What to expect when you're not expecting to expect

I'm an awkward, single twenty-something. This is the time in my life where nearly all of my friends are engaged, married, or having kids.



This is not a post by yet another crazy girl that "just wants to be married." I'll be the first to say that I'm not ready to be married, much less have kids. I'm not even sure I want to have kids. I came across this quote while reading Steinbeck's Out of Eden today:
When a child first catches adults out ― when it first walks into his grave little head that adults do not always have divine intelligence, that their judgments are not always wise, their thinking true, their sentences just ― his world falls into panic desolation. The gods are fallen and all safety gone. And there is one sure thing about the fall of gods: they do not fall a little; they crash and shatter or sink deeply into green muck. It is a tedious job to build them up again; they never quite shine. And the child's world is never quite whole again. It is an aching kind of growing.
That's a huge responsibility, when I have enough trouble keeping an aloe vera plant alive.

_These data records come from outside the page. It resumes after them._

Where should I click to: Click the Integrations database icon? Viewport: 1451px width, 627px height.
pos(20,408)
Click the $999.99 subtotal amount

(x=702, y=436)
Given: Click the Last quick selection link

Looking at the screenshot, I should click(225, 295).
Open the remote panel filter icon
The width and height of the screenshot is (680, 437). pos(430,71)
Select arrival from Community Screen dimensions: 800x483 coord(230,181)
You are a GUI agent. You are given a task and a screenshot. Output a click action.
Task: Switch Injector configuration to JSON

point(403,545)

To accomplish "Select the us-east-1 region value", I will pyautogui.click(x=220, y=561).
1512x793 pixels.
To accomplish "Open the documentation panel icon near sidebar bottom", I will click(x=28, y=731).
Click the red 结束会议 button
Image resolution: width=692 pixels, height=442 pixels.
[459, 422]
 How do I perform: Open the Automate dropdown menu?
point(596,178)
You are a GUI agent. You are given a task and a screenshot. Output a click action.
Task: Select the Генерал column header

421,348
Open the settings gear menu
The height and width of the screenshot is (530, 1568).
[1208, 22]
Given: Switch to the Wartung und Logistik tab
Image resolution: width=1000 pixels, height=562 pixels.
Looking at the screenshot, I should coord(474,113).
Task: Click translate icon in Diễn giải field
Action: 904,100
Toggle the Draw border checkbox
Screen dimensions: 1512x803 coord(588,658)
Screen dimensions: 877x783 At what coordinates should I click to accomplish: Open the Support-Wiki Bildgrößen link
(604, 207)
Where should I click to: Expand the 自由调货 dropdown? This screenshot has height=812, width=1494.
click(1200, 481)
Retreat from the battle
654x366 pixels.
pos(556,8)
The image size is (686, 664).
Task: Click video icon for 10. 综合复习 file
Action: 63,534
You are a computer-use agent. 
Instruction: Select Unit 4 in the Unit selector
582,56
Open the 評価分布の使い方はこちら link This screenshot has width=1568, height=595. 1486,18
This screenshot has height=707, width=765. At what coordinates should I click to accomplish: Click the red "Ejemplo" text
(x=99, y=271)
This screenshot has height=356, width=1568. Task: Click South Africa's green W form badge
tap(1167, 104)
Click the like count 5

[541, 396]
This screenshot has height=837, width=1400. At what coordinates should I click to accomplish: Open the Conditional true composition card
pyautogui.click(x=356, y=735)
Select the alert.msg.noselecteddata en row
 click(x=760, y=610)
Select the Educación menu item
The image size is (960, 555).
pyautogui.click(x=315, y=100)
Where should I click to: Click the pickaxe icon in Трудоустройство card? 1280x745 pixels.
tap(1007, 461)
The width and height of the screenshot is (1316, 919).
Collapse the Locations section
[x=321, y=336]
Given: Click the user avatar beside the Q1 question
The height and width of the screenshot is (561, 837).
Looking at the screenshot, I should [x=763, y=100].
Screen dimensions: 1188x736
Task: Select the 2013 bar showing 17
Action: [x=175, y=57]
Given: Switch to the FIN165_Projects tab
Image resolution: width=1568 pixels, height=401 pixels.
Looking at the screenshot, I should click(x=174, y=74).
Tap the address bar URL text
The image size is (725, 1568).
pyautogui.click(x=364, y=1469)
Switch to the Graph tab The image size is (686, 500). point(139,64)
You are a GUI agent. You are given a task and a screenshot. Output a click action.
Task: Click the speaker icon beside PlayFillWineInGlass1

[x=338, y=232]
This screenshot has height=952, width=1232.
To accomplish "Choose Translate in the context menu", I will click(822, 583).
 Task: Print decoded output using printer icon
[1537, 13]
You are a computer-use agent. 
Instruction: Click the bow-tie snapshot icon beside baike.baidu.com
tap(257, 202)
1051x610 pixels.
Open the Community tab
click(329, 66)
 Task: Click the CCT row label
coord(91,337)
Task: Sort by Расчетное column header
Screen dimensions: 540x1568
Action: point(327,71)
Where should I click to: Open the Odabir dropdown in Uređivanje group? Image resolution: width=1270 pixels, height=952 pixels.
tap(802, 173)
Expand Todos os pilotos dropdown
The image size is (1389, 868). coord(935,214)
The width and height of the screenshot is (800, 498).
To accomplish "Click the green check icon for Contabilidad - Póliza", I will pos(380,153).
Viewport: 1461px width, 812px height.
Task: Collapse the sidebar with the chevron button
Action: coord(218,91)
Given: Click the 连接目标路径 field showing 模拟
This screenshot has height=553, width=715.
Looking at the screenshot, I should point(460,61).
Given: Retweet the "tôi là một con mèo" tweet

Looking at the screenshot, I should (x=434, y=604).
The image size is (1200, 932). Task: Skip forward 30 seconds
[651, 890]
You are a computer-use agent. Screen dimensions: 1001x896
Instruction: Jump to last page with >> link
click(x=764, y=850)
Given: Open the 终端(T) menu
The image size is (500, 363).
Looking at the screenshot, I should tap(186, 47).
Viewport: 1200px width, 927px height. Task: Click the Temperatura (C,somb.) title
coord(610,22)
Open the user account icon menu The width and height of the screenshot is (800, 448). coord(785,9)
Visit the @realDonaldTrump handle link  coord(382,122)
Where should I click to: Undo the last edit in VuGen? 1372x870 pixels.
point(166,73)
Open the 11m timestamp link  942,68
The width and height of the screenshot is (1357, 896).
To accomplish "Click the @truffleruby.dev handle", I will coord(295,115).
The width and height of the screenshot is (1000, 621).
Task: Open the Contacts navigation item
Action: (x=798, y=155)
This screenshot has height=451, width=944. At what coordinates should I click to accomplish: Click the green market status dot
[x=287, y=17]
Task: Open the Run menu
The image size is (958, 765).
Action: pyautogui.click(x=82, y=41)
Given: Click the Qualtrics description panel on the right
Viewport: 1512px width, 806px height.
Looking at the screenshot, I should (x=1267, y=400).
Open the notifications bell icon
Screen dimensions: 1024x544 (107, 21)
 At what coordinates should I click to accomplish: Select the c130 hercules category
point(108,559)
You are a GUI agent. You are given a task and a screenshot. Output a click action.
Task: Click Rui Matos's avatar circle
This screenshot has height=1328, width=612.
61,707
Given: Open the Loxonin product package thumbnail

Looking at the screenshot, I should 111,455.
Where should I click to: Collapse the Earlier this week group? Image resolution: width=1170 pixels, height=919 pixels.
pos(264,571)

So what should you expect when you are not expecting to expect?

You'll experience self-doubt. That's okay. If you aren't doubting yourself a little, that means you're not testing the waters. "A smooth sea never made a skilled sailor."

Solitude. I love spending time alone, so this is actually a plus for me. I am really good at being single and liking it. (Why yes, I am about as introverted as they come.) In my opinion, people need to learn how to enjoy being by themselves. Take a trip by yourself! Explore new places, read a book in one sitting, learn a new skill.

Find out who you are, continually. Trust me, you'll change over the years. Read things that challenge your beliefs. Step out of your comfort zone.